Model Answer: The bag-of-words assumption treats text as an unordered collection of words, ignoring word order and syntactic structure. It fails to capture: (a) negation ("not great" ≠ "great"), though VADER partially handles this; (b) sarcasm and irony, which depend on contextual knowledge; (c) pragmatic implication — what is meant but not said; (d) metaphor and figurative language; and (e) rhetorical structure, where word order and positioning carry meaning. In political communication, where implication and dog-whistle language are significant, bag-of-words approaches miss a substantial portion of politically meaningful content.


True/False with Justification (3 points each)

13. True or False: LDA topic modeling requires the analyst to specify the number of topics in advance, which means the algorithm discovers topics "objectively" once k is chosen.

Answer: FALSE. The algorithm discovers word co-occurrence patterns objectively for a given k, but the choice of k is a human decision that strongly affects the results. Different values of k produce different topic structures, none of which is objectively "correct." The algorithm's output is also dependent on preprocessing choices, random initialization, and vocabulary size — all human decisions.


14. True or False: A speech with a VADER compound score of +0.65 is objectively more positive in its political message than a speech scoring +0.30.

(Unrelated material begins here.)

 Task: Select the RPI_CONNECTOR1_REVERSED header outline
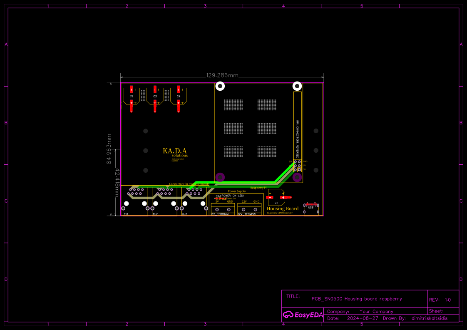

Answer: FALSE. The VADER score reflects word-level sentiment patterns, not the substantive political positivity of the message. A speech could score +0.65 by using simple, positive-affect words while being substantively neutral or evasive, while a speech scoring +0.30 could contain deeply positive policy commitments expressed in complex, technical language that VADER scores less positively. The score is a measure of the specific linguistic patterns VADER is calibrated to detect, not a direct measure of political message positivity.


15. True or False: Setting a random seed (e.g., random_state=42) in sklearn's LDA and LogisticRegression ensures that running the code on a different computer will produce identical results.

Answer: FALSE. A random seed ensures reproducibility within a given software environment (same library versions, same hardware architecture). Different library versions or different hardware can produce different floating-point results even with the same seed. True reproducibility requires also documenting and fixing library versions (via a requirements.txt or conda environment.yml), which is why Sam's pipeline setup code includes library version documentation.